For about the past quarter century, the eatery has been known by its current and more familiar name, Wienerland, but owner David Pessink said the food still tastes the same as it did 40 years ago.

“I had a guy the other day, he said, ‘Man, I have been away from Tyler 12 years, and this hot dog tastes exactly the same as it did when I left,’” he said. “I have heard that over the years. We cook our own meat, we make our own chili. Everything’s made to order.”

Pessink has been at Wienerland for 16 years, and has owned it for the last eight. The Genecov Group owns the tall, narrow A-frame building, but the name and recipes are Pessink’s.

From 11 a.m.-2 p.m. Saturday, the restaurant will have a “Wienerland Reunion: 40 Years of Hot Dogs” celebration, and it is inviting its customers to come with as many generations of family that they can muster.

Pessink said he has seen sales — and the number of vehicles in the service line — increase steadily over the years.

Tylerites received their first taste of the food from the drive-through hot dog stand when Ron Bolton established Der Wienerschnitzel in Tyler in mid-1968. He also opened stores in Longview and Texarkana.

The restaurant gained popularity, as more people enjoyed the tasty hot dogs and fries, chili-cheese fries and other offerings. It was also a restaurant that did not employ electronics to take one’s order; someone came to customers’ cars and took orders from them face to face.

Then, in the early 1980s, things began to change. Der Wienerschnitzel’s parent company decided to take the eateries in a different direction in food and service to make it similar to other fast-food restaurants.

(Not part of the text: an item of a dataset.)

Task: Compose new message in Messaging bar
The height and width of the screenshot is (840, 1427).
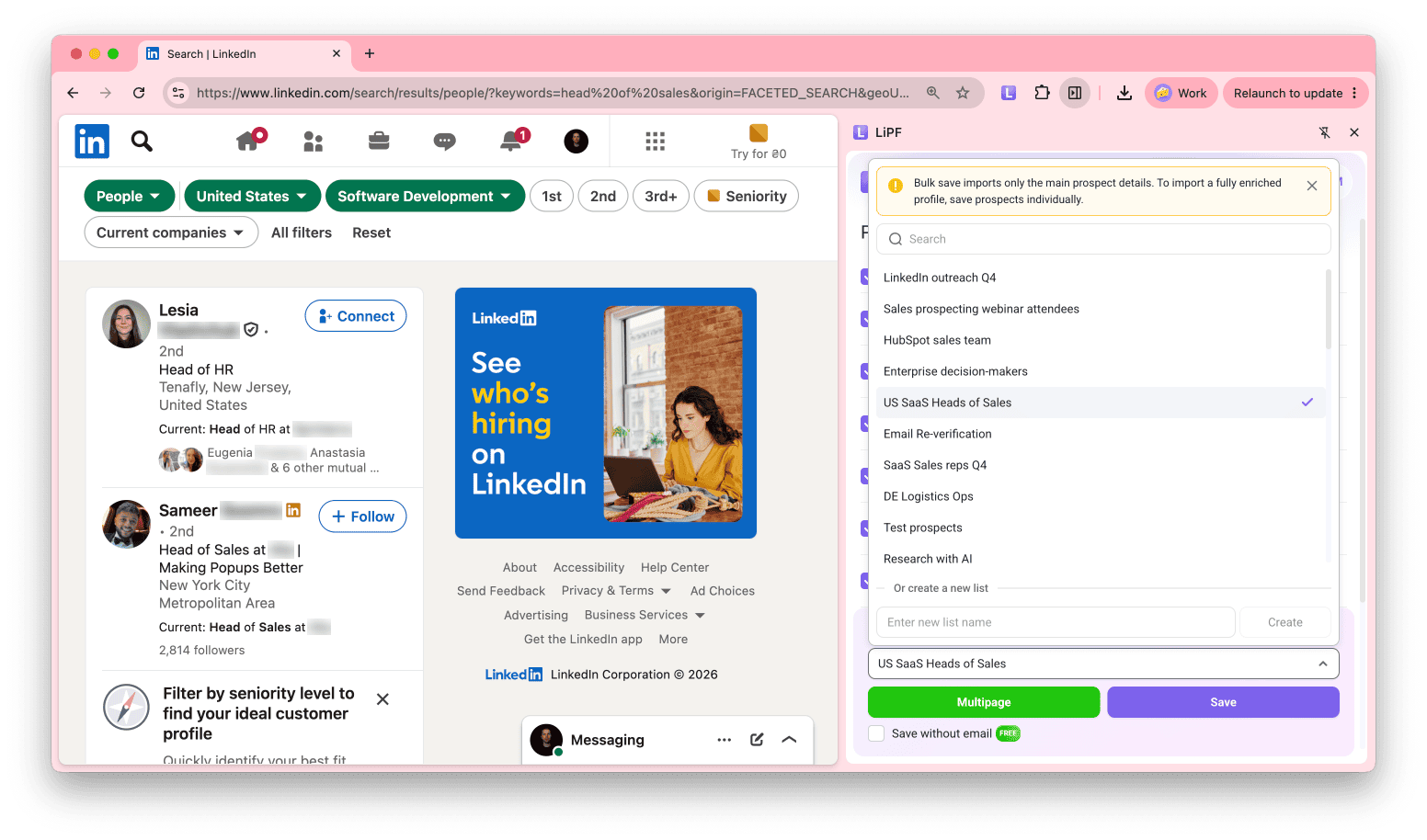Action: coord(757,740)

“They wanted to revamp the buildings and go in with sit-down dining, change it up (to include) hamburgers and everything else,” Pessink said. “They basically got away from the entire nostalgia of Wienerschnitzel itself. … They were trying to change something that had become a Tyler icon. (Bolton) loved this business and the customers in this area so much, he decided just to keep it the same.”

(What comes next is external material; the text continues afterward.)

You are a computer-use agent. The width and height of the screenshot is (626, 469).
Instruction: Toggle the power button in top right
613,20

For a while, the Tyler store did add hamburgers to its offerings, but discontinued them after realizing they did not sell well.

About a decade ago it did find a more profitable product — Mexican food — to add to the menu, but to long-time Tylerites, those menu items are also legendary.

Bolton had owned El Sombrero, a fast Mexican food eatery on the east side of South Broadway Avenue and south of Fifth Street, in a block now occupied by CVS Pharmacy. A few years after El Sombrero closed, its menu items were added to Wienerland’s selections.

“We decided to put in the Mexican food line from the old El Sombrero, and that went up to like 13 percent in sales today,” Pessink said. “So we now sell the tacos, nachos and burritos that used to be with the old El Sombrero, along with everything that used to be with Wienerschnitzel. It’s the same exact recipes. I tell people that and they say, ‘Oh, the old El Sombrero; I loved that place,’ and they hit on them Macho Nachos like you wouldn’t believe.”

From 11 a.m.-2 a.m. Saturday, the restaurant will celebrate its fourth decade.

Pessink said he would like to be able to gather enough customers together during the 40th anniversary Saturday for a photograph of people representing three generations of customers.

It might be possible, because he said he saw just that when the restaurant celebrated its 35th year.

“I had a give-away and I said, ‘Well, the next person who walks up here with three generations of Wienerland will get a such-and-such prize,’ and low and behold, this car pulls in and I recognize the whole family,” Pessink said. “I have families come through all the time — grandmother, mother, daughter and grandkids.”